For reasons that are explained in detail in Section 5.2, the Sproc Generic Layer uses structure object abstractions to send messages. A structure object has arbitrary content, arbitrary attribute/value pairs, and arbitrary endset/endpoint pairs. Attributes have an arbitrary number of NULL-terminated ASCII strings as values, while endsets have an arbitrary number of object identifiers as values. (The form of an object identifier is ignored here, as this is part of the naming issue discussed briefly in Section 3.2.4. For the purposes of this discussion, we treat identifiers as arbitrary byte blocks of arbitrary size.)

The central issue of this layer is how to encode or serialize these structural objects into byte streams. The current protocol proposal discusses analogous issues in Section 5.1 under "Form of the Protocol". It proposes that we encode messages into ASCII clear text. Clearly, other choices could be made at this level. For example, messages (or structural objects or whatever abstractions are used at the Sproc Generic Layer) could be mapped into arbitrary byte streams, compressed, encrypted, etc. The primary advantage of clear text seems to be that human beings can read and interpret it, making debugging or monitoring easier. The primary advantage of byte streams is that the amount of data sent may be smaller, since no encoding of arbitrary binary data into clear text need occur. Because of the range of choices available, this layer is represented as open in the protocol stack figure.

The choice here does not seem to have implications at either the higher or lower levels of the protocol. Furthermore, the differences between the various choices are not substantial. Clearly, they are equivalent in expressive power, and just as clearly, programmers will not normally need to concern themselves with the exact mechanics of this layer. We propose that the group adopt the clear text approach, as this is consonant with the current proposal. Alternatives include the current various binary packing approaches and BER standards [ISO 1990] for encoding to and from byte streams.

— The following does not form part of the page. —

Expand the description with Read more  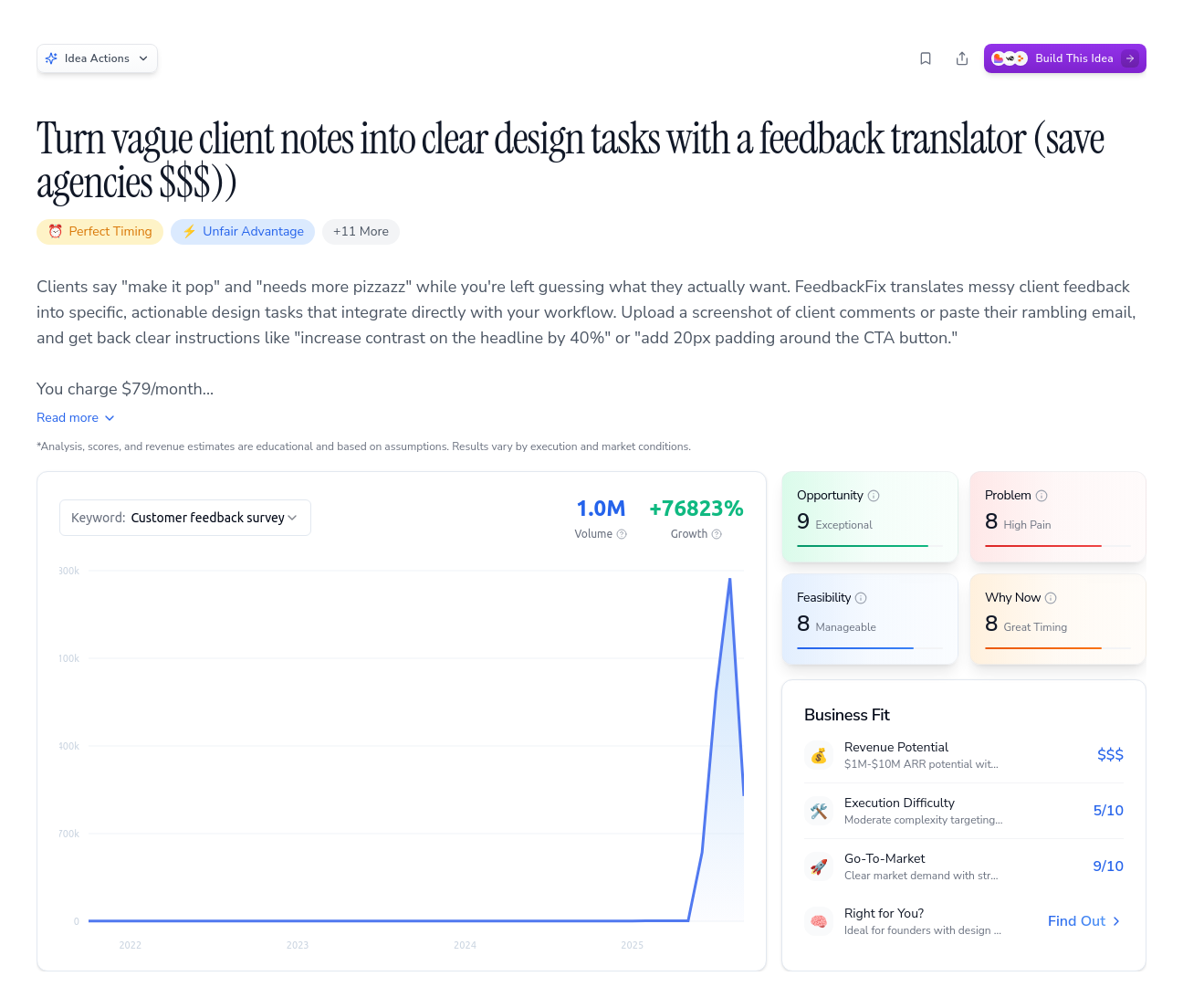pos(76,417)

Because data translated into byte streams loses its structure, a header including the total number of bytes (not including the header) should be prepended to the byte stream given to the Transport Layer. Details concerning this size header and our proposal for encoding structural objects into byte streams are provided in Appendix A.

A protocol stack box diagram
Figure 10. Generic Encoding Layer of the OHP Protocol Stack.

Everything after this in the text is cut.